Musk explains controversial tweet to jury

Shareholders are accusing the businessman of misleading them about Tesla’s futureMusk explains controversial tweet to jury

Musk explains controversial tweet to jury

A courtroom sketch shows Elon Musk attending a hearing in San Francisco, California, January 20, 2023. ©  Vicki Behringer / AP

Tesla owner Elon Musk argued that investors were not expected to treat his tweets as direct calls to action, as he defended himself in a fraud trial on Friday. The case stems from a tweet he made in 2018 announcing plans to make Tesla a privately traded company.

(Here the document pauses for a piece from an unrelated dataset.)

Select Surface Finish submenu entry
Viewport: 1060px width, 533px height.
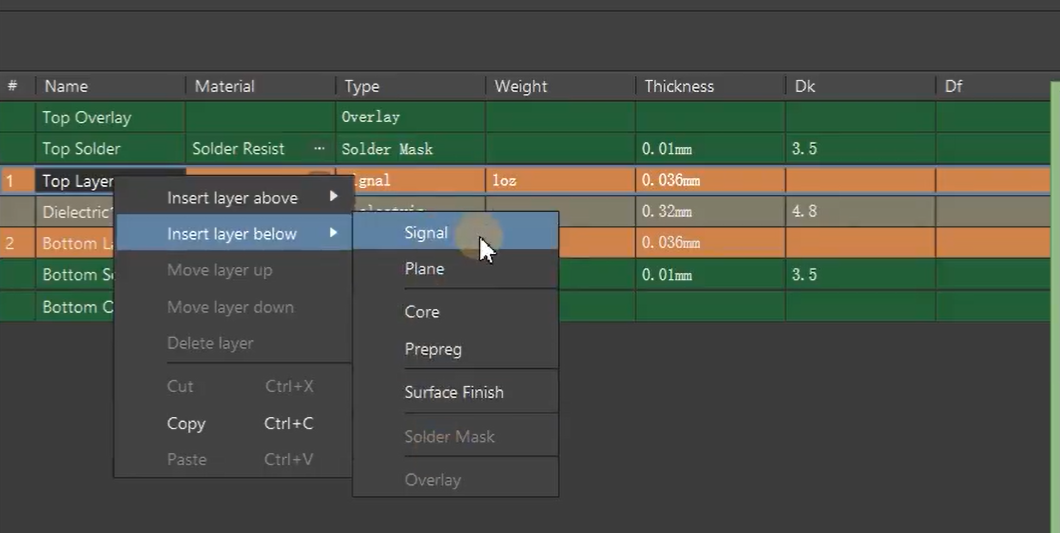click(x=453, y=393)
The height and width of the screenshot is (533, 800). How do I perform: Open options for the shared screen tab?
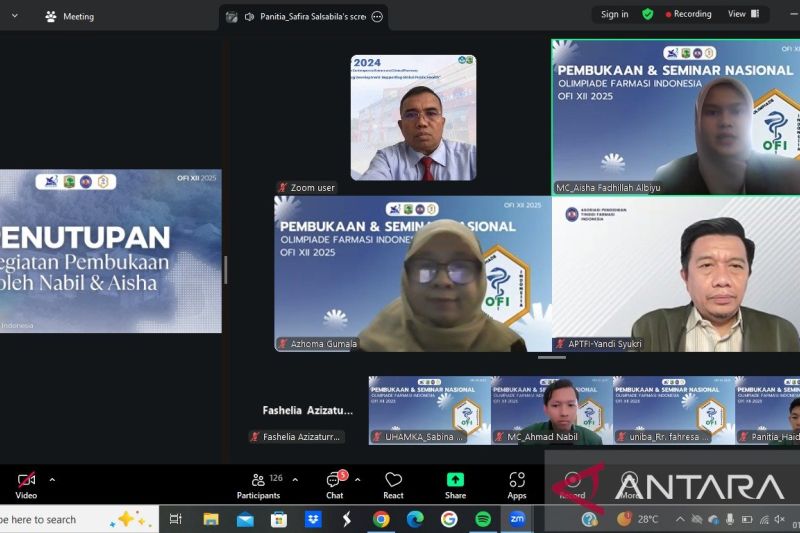click(x=377, y=16)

“Just because I tweet something does not mean people believe it or will act accordingly,” the billionaire, who also owns SpaceX and bought Twitter last year, said during a hearing in a San Francisco federal court, as quoted by several news outlets. Addressing Twitter’s character limit, he added: “I think you can absolutely be truthful but can you be comprehensive? Of course not.”

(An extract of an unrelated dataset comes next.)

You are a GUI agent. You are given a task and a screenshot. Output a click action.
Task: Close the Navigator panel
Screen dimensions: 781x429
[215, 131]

Shareholders are accusing Musk of posting a misleading tweet five years ago that they say had made them lose money. In August 2018, the businessman tweeted: “Am considering taking Tesla private at $420 [per share]. Funding secured.” He then followed up with another tweet claiming that “investor support is confirmed.”

However, the alleged deal never materialized. Musk claimed several days later that he had been in talks with the Saudi sovereign wealth fund, but eventually announced that Tesla would remain a publicly traded company.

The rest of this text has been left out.